----- Records -----

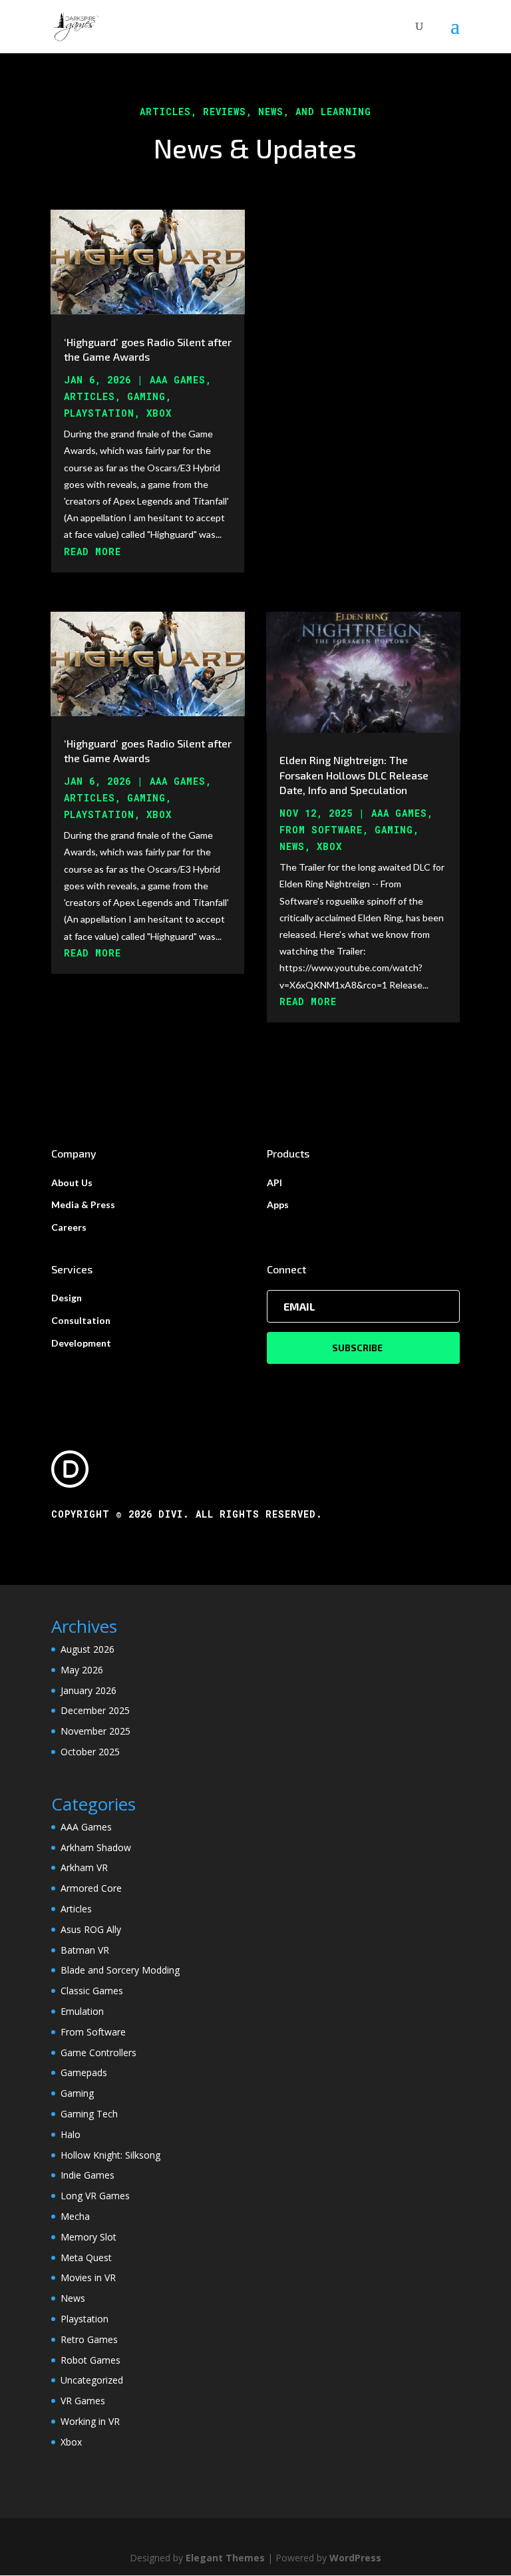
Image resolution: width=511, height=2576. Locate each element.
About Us (71, 1182)
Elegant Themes (225, 2557)
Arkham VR (84, 1867)
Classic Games (92, 1990)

-----

**Work order**. No line before the one with "About Us (71, 1182)" belongs in the answer; copy that line and the rest of the records exactly.

**Answer to this exercise**.
About Us (71, 1182)
Elegant Themes (225, 2557)
Arkham VR (84, 1867)
Classic Games (92, 1990)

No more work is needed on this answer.